Pictures are to be left out. Return exactly the lines below from the one with "Click the zoom" up to and including the one with "This screenshot has height=921, width=1228.".

[Records supplied]:
--------------------------------
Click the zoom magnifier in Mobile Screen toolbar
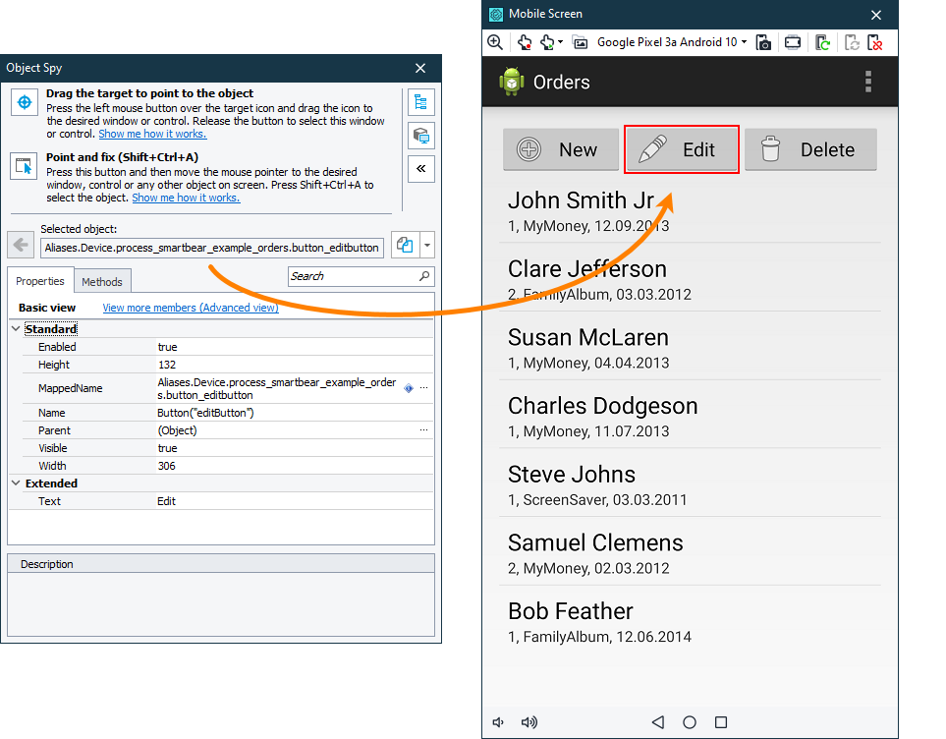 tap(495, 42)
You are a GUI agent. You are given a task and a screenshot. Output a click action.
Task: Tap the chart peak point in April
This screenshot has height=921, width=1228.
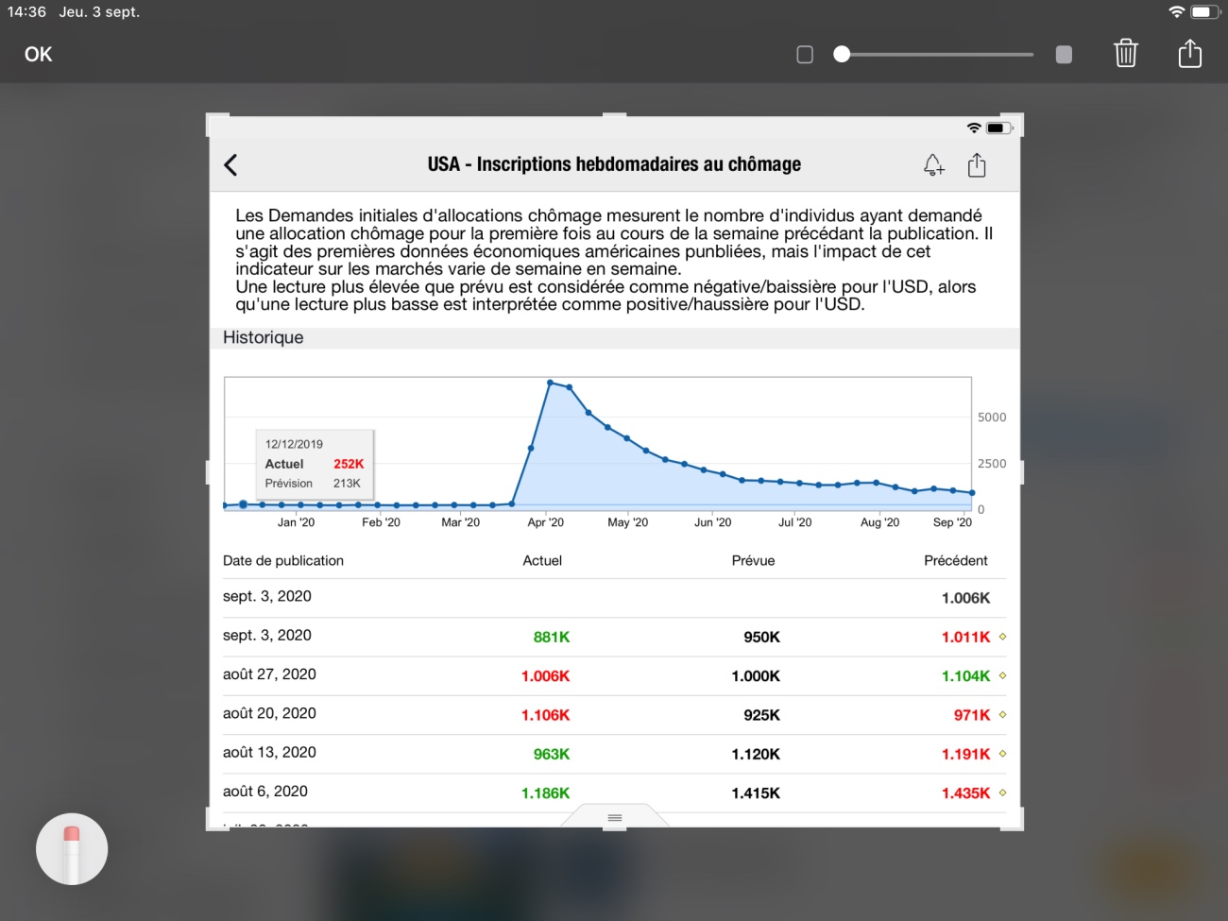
--------------------------------
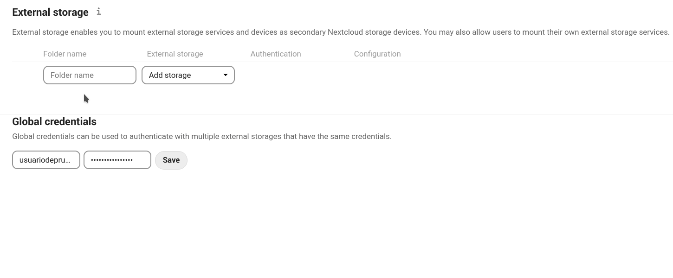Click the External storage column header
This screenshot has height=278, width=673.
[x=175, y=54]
--------------------------------
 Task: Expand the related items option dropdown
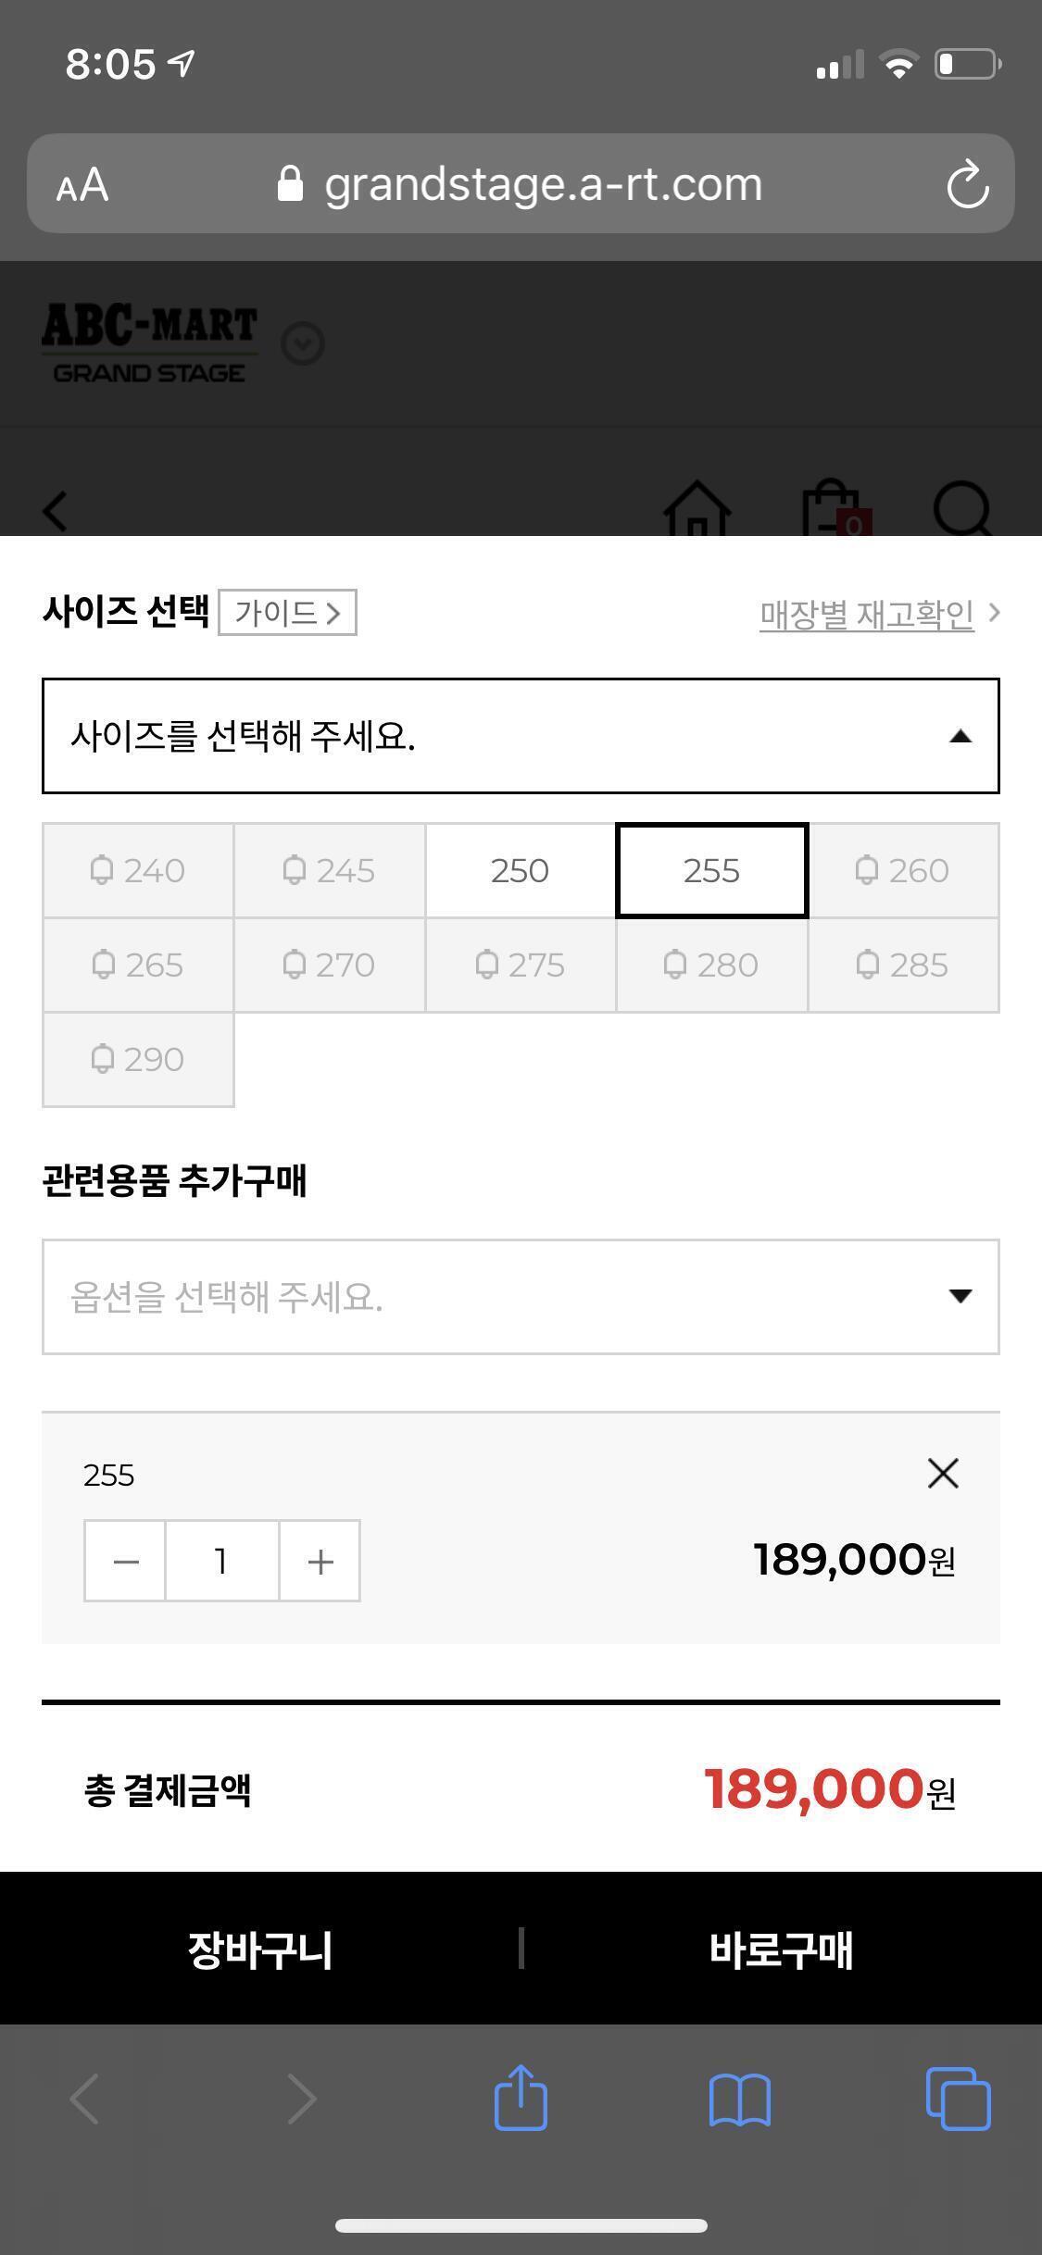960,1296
--------------------------------
[Solution for this exercise]:
Click the zoom magnifier in Mobile Screen toolbar
 tap(495, 42)
You are a GUI agent. You are given a task and a screenshot. Output a click action.
Task: Tap the chart peak point in April
This screenshot has height=921, width=1228.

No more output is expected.